(Dataset excerpts)

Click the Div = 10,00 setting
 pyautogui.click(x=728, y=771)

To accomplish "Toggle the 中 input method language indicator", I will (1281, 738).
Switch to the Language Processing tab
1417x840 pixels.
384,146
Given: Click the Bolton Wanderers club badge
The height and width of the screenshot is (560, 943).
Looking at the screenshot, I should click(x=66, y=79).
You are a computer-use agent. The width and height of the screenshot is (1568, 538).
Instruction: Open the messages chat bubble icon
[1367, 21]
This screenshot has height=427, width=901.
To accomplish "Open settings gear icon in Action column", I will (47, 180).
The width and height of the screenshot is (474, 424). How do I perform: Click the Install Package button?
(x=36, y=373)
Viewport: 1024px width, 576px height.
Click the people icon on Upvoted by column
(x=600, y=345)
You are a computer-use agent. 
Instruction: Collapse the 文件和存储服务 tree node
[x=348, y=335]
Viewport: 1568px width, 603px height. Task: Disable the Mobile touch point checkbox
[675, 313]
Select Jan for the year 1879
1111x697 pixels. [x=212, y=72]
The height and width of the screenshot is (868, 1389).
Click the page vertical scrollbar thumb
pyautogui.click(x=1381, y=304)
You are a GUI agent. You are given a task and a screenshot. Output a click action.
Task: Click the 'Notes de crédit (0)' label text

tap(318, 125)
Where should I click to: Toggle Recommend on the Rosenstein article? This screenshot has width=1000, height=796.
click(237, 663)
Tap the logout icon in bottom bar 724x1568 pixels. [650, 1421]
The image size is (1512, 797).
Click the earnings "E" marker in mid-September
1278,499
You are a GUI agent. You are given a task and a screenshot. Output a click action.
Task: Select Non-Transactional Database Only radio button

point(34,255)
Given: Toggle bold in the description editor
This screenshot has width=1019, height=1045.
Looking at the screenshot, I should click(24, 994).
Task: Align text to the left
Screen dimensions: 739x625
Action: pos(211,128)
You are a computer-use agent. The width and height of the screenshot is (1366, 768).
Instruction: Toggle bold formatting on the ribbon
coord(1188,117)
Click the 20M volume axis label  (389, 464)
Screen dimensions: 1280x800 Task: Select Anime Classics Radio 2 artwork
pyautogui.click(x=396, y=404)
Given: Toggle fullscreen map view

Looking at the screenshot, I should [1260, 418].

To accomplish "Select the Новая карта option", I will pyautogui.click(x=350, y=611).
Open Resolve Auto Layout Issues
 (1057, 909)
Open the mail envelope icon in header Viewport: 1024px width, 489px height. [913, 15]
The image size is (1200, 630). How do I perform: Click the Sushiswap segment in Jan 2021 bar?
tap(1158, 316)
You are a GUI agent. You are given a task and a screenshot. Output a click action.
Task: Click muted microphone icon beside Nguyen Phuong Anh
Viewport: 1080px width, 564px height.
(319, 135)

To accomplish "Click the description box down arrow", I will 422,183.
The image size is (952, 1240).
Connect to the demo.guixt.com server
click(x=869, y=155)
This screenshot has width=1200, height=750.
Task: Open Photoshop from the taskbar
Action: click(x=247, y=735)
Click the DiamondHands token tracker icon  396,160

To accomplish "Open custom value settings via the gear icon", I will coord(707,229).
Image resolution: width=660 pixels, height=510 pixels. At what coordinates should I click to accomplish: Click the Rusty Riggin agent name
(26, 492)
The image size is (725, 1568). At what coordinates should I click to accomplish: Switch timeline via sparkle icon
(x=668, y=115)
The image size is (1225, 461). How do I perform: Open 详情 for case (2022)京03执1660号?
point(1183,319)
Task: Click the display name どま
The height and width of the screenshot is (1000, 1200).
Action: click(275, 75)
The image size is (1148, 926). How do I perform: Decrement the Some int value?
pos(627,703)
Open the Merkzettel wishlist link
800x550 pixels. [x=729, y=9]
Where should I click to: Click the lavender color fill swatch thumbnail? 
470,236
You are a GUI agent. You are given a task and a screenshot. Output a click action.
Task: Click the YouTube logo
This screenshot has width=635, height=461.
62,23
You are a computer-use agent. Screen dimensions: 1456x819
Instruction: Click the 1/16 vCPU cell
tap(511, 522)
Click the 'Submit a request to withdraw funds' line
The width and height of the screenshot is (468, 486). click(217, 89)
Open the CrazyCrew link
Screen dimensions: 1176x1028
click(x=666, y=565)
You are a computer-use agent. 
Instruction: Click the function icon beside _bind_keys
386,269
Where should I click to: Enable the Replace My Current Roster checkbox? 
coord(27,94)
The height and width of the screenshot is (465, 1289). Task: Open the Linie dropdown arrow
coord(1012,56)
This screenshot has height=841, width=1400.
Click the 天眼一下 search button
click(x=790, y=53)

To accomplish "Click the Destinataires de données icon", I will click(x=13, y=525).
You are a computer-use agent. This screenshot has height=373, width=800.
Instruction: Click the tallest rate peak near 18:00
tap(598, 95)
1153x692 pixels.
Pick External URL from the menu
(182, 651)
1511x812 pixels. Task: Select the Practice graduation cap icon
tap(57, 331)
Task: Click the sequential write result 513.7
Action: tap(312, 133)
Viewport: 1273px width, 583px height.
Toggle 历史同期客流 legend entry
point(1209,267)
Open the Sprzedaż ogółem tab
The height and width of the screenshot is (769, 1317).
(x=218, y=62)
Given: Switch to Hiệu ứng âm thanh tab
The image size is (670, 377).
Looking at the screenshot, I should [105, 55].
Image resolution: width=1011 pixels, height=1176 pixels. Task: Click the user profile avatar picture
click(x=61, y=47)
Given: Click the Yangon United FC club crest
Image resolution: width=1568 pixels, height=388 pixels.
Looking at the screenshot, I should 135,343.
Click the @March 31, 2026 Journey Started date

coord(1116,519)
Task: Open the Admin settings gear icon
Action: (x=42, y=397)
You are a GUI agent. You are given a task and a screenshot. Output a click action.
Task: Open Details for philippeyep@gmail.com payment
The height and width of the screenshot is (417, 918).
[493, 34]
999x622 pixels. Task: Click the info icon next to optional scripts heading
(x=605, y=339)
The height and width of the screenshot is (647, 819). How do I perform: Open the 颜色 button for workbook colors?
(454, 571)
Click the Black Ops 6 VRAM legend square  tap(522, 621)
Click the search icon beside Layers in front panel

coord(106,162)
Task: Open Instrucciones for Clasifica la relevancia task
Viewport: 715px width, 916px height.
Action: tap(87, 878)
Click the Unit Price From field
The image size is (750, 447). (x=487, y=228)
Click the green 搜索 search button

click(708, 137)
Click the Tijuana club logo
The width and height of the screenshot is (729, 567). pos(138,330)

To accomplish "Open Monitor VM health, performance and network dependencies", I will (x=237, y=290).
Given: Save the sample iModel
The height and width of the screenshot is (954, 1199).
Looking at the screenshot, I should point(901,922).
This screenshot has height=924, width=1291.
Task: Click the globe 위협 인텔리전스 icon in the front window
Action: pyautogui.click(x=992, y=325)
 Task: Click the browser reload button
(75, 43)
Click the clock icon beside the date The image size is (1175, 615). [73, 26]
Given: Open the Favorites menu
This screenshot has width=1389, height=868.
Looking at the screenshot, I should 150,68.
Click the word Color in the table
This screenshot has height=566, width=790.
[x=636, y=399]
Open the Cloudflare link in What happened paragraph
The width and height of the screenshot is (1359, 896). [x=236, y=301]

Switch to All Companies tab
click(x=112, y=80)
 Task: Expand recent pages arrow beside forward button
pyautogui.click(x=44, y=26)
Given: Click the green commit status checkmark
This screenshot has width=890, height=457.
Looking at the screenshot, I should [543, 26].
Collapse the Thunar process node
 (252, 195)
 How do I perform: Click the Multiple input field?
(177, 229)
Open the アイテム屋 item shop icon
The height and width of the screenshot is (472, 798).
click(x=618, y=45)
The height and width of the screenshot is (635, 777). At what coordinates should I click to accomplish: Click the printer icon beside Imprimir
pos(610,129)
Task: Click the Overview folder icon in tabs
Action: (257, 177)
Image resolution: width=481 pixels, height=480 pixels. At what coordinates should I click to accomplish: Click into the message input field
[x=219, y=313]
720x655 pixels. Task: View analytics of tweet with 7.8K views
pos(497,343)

- About this exercise -
The answer is each line from the entries above in which the word "description" occurs.

- Response -
Given: Toggle bold in the description editor
To accomplish "Click the description box down arrow", I will 422,183.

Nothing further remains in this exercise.